_Exercice proposé A_
D'après le texte sur le plein-emploi, quel est en France le taux de chômeurs selon la définition du Bureau international du Travail ?
_Exercice proposé B_
Poursuivez le texte sur le plein-emploi, s'il vous plaît, en écrivant la suite de sa dernière phrase.

_Extrait fourni_
---*---
Plein-emploi ou sécurité de l’emploi et de la formation ?

Tattoo of Human Fist with Broken Chain. Feedom concept. Vector illustration.

Emmanuel Macron a annoncé qu’il vise à atteindre le plein emploi avant la fin de son second quinquennat. Derrière cette intention en apparence louable se cache la perpétuation du marché du travail capitaliste, de ses fléaux et de ses gâchis.

« Je suis fière aujourd’hui de quitter ce ministère alors que le plein-emploi est à portée de main. »

Le plus grave, dans ce propos d’Élisabeth Borne à la veille de son départ du ministère du Travail pour Matignon, est peut-être qu’il n’est pas complètement infondé.. À 7,4 % de chômeurs selon la définition du Bureau international du Travail, on n’est pas loin, en France, de ce que les économistes appellent le « plein-emploi ».

Mais, dira-t-on, c’est une provocation de parler de « plein-emploi » quand, selon la dernière enquête emploi de l’INSEE portant sur le deuxième trimestre 2022, il y a encore 2,3 millions de chômeurs au sens du BIT, 1,9 million recensés dans ce que l’INSEE appelle le « halo du chômage », 1,3 million en situation de sous-emploi, soit 5,5 millions de personnes, sans compter les innombrables emplois précaires ou de mauvaise qualité, qui ne permettent pas à ceux qui les occupent d’exercer un vrai métier. Erreur ! Ce n’est pas du tout ainsi que l’entendent les économistes. Le plein emploi ne signifie pas l’absence de chômage.
---*---
_Entrées de données_
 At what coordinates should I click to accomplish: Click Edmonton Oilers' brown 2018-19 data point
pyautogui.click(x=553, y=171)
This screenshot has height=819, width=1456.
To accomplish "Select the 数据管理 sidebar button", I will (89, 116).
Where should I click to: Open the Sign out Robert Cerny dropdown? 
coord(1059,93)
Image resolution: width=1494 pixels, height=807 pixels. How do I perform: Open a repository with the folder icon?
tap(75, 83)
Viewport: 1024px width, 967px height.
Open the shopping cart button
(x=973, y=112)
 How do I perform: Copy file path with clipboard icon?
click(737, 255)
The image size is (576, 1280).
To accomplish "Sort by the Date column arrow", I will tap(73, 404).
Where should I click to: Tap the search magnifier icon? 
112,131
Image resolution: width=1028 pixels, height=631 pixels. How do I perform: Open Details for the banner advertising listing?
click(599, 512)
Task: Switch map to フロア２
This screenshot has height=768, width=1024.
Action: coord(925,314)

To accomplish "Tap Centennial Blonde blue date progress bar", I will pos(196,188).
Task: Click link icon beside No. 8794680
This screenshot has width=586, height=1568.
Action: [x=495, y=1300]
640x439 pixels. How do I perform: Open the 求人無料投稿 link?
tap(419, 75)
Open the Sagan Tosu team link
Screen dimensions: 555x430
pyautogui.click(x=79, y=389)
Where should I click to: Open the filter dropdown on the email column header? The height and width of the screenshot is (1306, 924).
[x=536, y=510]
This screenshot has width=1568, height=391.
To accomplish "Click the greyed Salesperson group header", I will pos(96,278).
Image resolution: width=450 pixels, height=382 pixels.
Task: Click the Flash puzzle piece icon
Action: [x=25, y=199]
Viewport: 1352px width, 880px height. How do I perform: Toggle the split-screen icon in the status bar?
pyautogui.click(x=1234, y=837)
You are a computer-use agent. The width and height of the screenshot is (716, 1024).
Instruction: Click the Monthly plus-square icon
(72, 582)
---*---
_Bonne réponse A_
7,4 %.

_Bonne réponse B_
Le plein-emploi, « niveau socialement désirable de chômage »

C’est, par exemple, ce qu’expliquent de façon parfaitement claire deux économistes français enseignant aux États-Unis, Pascal Michaillat et Emmanuel Saez : « le plein-emploi ne signifie pas qu’il n’y a pas de chômage… le plein-emploi doit être interprété comme un niveau socialement désirable (sic) de chômage ». Et nos auteurs d’expliquer que « cela vient de ce qu’il n’est pas possible de réduire le chômage à zéro ». Lord Beveridge, fondateur du système social britannique de l’après-guerre, aux débuts du capitalisme monopoliste d’État, a laissé son nom à cette idée que même quand la situation du marché du travail est excellente, il reste toujours un volant non nul de « chômage frictionnel » puisque les gens peuvent changer d’emploi, et qu’entre deux emplois ils sont forcément au chômage.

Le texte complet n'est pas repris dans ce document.